Which lines in the records below contain the word "home"? Copy each of them.

*** Opening PROVIDED ENTRIES ***

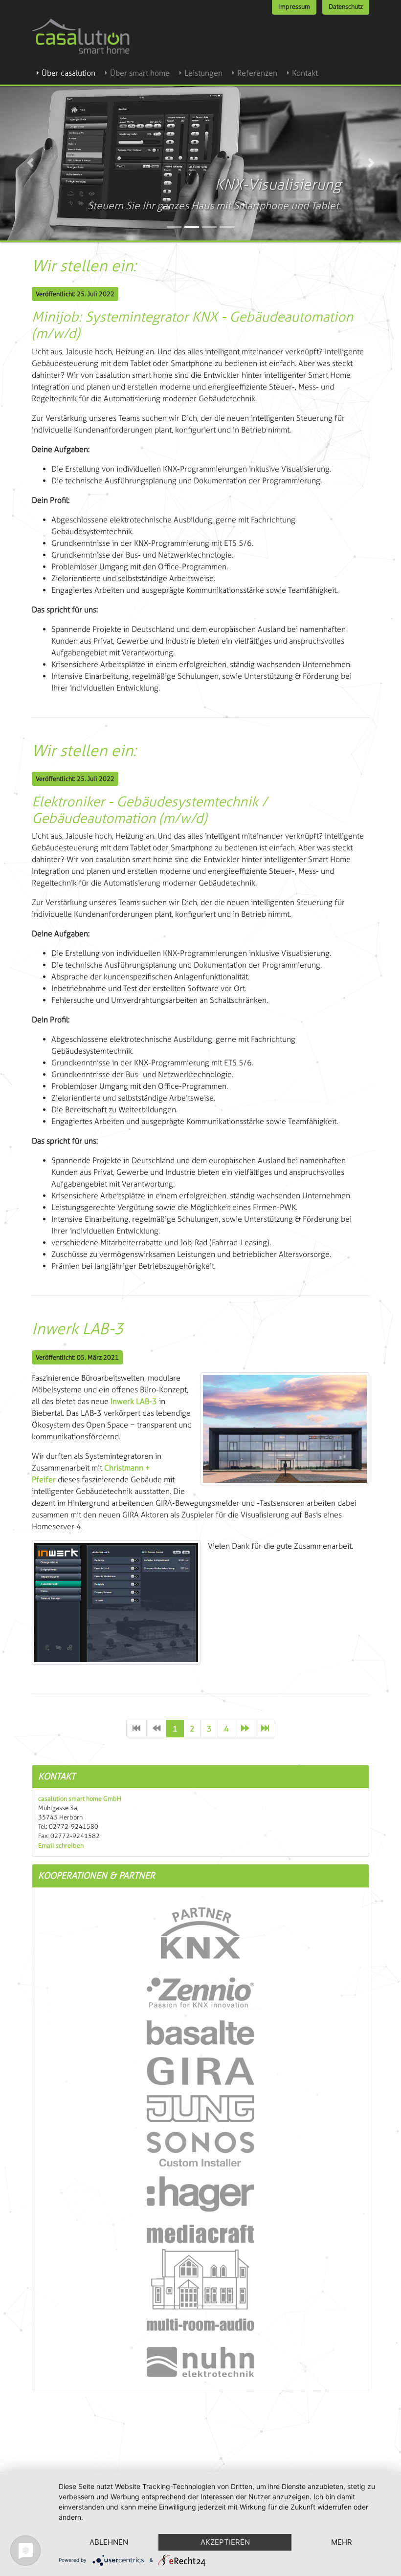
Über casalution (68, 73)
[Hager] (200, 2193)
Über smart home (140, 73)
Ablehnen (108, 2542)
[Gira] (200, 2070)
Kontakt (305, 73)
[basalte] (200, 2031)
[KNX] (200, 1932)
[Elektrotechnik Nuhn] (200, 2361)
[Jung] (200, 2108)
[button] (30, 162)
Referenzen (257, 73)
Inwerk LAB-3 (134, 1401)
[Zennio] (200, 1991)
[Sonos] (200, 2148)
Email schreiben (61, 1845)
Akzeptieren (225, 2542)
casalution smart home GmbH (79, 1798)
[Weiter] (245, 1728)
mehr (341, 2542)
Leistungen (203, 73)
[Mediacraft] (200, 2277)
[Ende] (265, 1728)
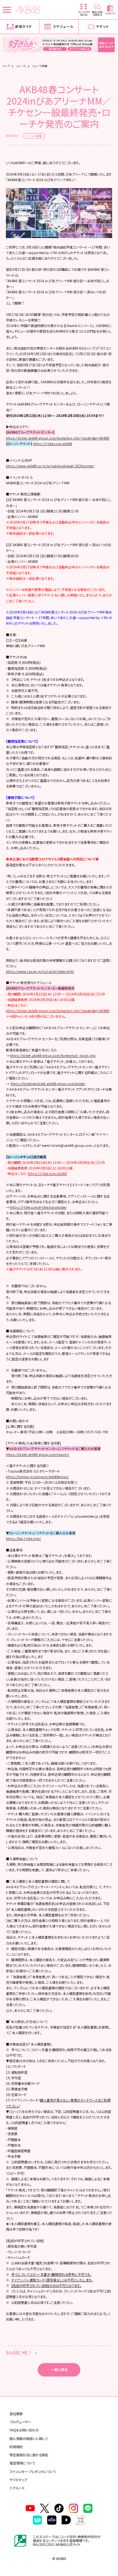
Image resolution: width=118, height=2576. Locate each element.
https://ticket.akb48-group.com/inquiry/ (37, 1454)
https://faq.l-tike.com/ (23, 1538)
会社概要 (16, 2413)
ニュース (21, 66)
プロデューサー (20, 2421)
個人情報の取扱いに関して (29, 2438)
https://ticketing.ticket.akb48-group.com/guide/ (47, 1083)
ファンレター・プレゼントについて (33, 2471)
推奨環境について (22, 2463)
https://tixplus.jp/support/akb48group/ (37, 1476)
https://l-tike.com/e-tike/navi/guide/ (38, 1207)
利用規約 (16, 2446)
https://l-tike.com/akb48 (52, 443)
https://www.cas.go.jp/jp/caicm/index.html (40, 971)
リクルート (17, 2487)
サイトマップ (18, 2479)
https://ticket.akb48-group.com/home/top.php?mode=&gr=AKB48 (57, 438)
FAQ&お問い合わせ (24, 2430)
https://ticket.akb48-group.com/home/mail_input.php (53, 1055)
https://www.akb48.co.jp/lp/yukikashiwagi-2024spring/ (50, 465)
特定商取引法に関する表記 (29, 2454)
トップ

*** Closing PROVIDED ENTRIES ***
*** Opening PROVIDED ENTRIES ***

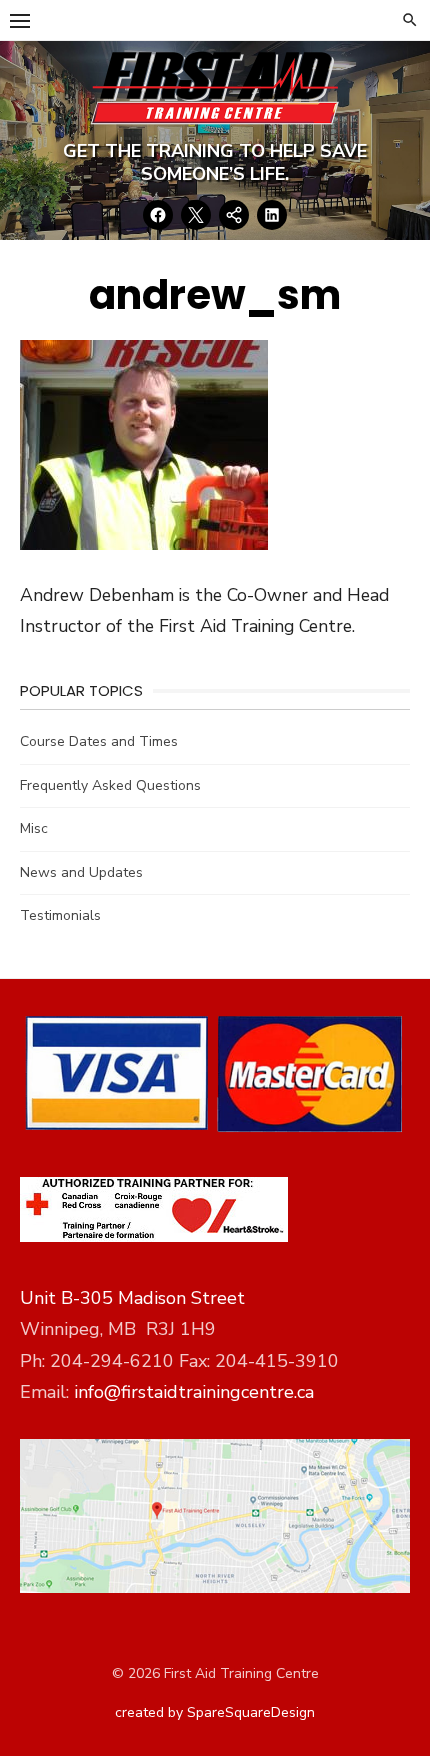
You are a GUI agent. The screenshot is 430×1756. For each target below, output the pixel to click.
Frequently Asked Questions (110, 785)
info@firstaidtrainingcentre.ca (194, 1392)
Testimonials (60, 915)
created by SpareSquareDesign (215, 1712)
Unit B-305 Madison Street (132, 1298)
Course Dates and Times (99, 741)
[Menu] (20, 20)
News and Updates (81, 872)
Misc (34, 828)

*** Closing PROVIDED ENTRIES ***

### REPLY TO THE TASK
Über smart home (140, 73)
casalution smart home GmbH (79, 1798)
https://ticket.akb48-group.com/home/top.php?mode=&gr=AKB48 (57, 438)
https://ticket.akb48-group.com/home/mail_input.php (53, 1055)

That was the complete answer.